These two capacitors form a capacitive divider across the mains, Cl develops about 200V across it whilst Cs gets 20V (do the maths at 50Hz) The source impedence of this divider is VERY high, in the order of 30M ohms so even a digital meter won't read much if you put it across the lamp.

Now, inside the electronic ballast is a bridge rectifier and reservoir capacitior (Cb), the reservoir charges slowly via the 30Mohm impedence until it has enough voltage for the drive electronics to start lighting the tube (usually at about 50V), when the tube strikes the reservoir almost immediately runs out of charge and the tube goes out and Cb starts charging again, result an annoying flicker.

Ok, so now we add our extra capacitor across the lamp, lets use 1u (1000nF), our divider now has 1nF at the top (Cs) and 1000nF at the bottom (new value for Cl). This time we get 219V across Cs and 1V across Cl which is way too low for the electronics ever to start.

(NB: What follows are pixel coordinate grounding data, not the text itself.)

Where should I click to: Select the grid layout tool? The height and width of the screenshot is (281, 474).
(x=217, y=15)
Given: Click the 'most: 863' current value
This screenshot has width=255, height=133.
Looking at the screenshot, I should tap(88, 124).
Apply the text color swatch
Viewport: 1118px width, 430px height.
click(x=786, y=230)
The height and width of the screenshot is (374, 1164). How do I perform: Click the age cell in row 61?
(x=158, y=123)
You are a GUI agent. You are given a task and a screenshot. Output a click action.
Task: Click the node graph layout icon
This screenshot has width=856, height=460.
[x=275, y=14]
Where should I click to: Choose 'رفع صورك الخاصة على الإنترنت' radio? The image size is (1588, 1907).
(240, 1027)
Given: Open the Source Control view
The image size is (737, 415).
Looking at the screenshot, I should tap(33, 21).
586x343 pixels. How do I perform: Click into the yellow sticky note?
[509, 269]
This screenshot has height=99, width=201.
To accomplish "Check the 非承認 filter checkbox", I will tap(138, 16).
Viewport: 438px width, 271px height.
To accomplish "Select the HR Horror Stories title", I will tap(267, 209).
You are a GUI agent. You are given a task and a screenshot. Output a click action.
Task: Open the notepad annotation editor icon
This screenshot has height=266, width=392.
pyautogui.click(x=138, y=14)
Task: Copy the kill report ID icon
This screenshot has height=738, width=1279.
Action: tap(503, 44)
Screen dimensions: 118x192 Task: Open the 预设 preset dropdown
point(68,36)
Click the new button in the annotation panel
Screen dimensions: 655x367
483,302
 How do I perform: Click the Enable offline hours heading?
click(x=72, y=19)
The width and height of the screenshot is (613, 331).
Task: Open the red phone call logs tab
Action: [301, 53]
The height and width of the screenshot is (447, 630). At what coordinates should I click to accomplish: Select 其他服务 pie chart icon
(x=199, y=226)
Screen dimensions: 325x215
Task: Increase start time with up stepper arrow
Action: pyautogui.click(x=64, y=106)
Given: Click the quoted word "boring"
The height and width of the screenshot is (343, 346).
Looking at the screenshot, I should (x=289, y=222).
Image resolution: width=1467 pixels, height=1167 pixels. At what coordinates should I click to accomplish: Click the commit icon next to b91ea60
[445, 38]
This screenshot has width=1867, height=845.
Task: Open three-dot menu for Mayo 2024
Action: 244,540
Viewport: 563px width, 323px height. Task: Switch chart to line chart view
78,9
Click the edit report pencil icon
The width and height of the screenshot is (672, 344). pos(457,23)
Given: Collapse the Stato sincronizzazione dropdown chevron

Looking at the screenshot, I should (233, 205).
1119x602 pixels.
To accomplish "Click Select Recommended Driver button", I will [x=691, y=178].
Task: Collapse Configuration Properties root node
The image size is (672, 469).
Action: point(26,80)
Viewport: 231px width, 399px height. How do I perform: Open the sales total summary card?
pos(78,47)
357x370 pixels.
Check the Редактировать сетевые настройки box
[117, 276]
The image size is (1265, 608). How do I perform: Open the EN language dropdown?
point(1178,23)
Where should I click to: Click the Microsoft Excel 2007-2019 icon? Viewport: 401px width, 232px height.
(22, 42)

Hence, sticking a capacitor across the lamp fitting is the correct and only way to stop the flicker (actually you could use a 100k resistor to do the same job)

QED

EDIT. Of course the manufacturers could stop all this heartache by simply adding a resistor across the mains inside the ballast, but the 1 cent it would cost addus up to a lot of profit over a few million units.

Edited April 4, 2007 by Crossy

[elkangorito]

This is all well & good but if there is no voltage on the cables in the first place, this capacitive 'fix' would not be needed. So, how how did voltage get to be on the cables? Eliminate the voltage & eliminate the problem.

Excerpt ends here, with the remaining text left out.